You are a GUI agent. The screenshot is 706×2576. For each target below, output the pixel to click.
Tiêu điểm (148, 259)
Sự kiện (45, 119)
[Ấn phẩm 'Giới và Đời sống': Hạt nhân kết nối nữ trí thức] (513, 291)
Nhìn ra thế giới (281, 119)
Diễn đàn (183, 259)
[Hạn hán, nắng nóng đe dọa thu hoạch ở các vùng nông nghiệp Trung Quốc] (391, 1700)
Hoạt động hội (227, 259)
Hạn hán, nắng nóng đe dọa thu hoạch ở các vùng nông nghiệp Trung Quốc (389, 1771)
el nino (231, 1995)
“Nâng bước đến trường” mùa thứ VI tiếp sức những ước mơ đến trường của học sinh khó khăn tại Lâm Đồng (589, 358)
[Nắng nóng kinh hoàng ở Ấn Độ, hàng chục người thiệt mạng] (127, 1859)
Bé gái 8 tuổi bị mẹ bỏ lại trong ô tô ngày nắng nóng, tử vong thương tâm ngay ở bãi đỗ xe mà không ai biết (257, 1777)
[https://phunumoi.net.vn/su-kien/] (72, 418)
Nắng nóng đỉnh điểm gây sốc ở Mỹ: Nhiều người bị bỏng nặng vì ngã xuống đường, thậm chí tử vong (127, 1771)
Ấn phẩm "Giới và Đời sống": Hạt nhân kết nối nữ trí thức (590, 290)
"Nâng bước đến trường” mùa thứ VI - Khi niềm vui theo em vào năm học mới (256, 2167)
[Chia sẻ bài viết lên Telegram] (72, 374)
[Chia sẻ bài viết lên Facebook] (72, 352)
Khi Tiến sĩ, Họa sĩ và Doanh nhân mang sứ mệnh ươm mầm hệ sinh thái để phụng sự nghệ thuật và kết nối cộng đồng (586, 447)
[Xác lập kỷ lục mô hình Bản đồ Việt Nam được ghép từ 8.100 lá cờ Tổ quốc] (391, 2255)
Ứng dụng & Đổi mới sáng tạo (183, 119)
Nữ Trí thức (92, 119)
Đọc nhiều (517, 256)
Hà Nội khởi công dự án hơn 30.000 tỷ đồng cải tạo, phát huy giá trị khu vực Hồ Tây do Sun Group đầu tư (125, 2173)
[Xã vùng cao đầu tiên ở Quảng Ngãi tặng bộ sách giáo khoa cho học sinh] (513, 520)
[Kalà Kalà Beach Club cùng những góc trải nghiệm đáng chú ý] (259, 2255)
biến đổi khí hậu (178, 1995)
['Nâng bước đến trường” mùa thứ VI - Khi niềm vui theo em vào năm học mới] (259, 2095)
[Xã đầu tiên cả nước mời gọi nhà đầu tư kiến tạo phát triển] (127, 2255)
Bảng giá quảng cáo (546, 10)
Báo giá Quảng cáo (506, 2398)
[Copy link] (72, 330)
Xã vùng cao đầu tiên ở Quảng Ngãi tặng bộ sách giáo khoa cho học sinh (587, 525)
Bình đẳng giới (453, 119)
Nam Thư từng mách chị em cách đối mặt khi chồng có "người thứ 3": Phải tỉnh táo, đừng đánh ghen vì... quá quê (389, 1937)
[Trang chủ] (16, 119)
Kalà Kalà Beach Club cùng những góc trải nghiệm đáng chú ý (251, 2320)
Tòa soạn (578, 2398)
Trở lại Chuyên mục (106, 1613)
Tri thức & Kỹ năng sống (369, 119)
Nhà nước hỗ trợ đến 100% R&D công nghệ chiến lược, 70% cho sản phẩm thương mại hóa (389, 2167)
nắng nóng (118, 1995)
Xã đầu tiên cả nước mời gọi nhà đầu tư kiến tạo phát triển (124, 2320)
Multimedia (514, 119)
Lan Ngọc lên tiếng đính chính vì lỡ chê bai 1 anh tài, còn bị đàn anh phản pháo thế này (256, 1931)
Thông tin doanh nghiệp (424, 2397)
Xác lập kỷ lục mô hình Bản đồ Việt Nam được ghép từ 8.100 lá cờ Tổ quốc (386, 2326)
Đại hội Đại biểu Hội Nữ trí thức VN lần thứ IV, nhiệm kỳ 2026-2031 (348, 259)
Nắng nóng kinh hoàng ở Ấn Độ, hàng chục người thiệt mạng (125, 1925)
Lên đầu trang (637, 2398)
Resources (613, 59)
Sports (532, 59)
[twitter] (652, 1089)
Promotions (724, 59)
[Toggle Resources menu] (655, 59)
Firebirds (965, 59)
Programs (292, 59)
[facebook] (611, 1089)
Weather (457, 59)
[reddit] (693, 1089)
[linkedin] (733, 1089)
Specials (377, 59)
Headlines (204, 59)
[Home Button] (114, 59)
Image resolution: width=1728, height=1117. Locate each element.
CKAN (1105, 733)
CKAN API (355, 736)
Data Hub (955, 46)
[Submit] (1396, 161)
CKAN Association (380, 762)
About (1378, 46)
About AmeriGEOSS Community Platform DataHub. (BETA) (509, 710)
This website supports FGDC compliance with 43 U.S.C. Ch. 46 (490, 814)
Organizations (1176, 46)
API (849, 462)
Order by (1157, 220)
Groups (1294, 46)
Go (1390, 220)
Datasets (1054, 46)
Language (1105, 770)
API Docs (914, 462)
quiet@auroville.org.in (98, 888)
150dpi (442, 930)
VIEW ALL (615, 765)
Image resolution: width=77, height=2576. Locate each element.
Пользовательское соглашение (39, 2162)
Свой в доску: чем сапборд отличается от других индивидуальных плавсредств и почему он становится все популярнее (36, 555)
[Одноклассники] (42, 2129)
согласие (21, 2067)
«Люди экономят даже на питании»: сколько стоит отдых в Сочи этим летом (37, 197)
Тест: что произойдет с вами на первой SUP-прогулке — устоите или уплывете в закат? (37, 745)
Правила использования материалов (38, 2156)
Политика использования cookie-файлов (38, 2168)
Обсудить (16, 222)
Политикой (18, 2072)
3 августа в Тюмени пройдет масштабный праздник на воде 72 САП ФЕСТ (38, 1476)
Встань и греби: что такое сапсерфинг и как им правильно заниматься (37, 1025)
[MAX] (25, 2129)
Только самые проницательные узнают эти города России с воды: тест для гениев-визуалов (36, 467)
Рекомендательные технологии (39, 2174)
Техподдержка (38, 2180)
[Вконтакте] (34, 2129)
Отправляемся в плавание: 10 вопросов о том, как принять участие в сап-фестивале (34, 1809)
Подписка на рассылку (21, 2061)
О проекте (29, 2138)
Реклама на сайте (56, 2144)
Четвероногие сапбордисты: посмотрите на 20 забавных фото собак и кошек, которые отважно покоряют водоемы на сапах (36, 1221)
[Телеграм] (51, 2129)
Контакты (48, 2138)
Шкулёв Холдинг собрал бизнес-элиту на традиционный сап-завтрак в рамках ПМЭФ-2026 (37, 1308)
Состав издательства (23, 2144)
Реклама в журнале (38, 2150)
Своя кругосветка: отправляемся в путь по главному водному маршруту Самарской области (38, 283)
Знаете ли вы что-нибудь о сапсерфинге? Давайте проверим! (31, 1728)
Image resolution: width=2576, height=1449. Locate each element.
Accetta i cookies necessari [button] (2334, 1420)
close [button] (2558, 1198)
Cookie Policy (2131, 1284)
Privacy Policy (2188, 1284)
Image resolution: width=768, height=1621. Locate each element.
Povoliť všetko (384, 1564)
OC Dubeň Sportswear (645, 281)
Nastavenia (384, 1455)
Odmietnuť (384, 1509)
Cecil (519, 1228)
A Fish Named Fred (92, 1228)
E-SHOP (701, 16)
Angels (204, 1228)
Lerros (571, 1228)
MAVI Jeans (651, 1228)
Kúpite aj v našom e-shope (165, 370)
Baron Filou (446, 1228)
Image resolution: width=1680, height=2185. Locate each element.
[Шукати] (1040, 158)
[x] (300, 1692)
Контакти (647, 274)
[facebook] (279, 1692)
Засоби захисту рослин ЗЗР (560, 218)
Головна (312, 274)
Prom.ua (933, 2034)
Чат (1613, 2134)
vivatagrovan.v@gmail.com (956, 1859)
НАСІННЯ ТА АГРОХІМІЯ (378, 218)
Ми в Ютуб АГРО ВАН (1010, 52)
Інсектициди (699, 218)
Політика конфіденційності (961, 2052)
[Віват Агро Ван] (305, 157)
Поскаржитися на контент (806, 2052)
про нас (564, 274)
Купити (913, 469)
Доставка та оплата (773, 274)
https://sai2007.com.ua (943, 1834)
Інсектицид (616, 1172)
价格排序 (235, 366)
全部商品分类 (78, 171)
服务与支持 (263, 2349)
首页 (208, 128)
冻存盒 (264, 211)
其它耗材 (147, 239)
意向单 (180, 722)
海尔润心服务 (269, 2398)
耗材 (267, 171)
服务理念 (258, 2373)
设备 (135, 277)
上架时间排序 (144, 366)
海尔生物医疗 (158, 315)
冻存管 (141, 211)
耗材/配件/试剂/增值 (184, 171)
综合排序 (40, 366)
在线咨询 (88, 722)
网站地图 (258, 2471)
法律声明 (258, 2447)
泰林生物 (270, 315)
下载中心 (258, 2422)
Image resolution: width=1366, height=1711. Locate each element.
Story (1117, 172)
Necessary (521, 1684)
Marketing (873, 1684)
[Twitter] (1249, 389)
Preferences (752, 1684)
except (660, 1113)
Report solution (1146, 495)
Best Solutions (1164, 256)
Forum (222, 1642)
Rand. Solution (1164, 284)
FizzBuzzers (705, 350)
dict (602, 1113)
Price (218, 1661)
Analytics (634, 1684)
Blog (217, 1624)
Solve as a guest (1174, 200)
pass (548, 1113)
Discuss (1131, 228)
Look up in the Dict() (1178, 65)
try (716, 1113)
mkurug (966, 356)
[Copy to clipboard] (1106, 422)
---+---
_Exercise goal_
Only the lines above starting at the line that holds "About AmeriGEOSS Community" and ending at the line that holds "[MAX] (25, 2129)" are to be repeated, exactly and in full.

_Answer section_
About AmeriGEOSS Community Platform DataHub. (BETA) (509, 710)
This website supports FGDC compliance with 43 U.S.C. Ch. 46 (490, 814)
Organizations (1176, 46)
API (849, 462)
Order by (1157, 220)
Groups (1294, 46)
Go (1390, 220)
Datasets (1054, 46)
Language (1105, 770)
API Docs (914, 462)
quiet@auroville.org.in (98, 888)
150dpi (442, 930)
VIEW ALL (615, 765)
Image resolution: width=77, height=2576. Locate each element.
Пользовательское соглашение (39, 2162)
Свой в доску: чем сапборд отличается от других индивидуальных плавсредств и почему он становится все популярнее (36, 555)
[Одноклассники] (42, 2129)
согласие (21, 2067)
«Люди экономят даже на питании»: сколько стоит отдых в Сочи этим летом (37, 197)
Тест: что произойдет с вами на первой SUP-прогулке — устоите или уплывете в закат? (37, 745)
Правила использования материалов (38, 2156)
Политика использования cookie-файлов (38, 2168)
Обсудить (16, 222)
Политикой (18, 2072)
3 августа в Тюмени пройдет масштабный праздник на воде 72 САП ФЕСТ (38, 1476)
Встань и греби: что такое сапсерфинг и как им правильно заниматься (37, 1025)
[MAX] (25, 2129)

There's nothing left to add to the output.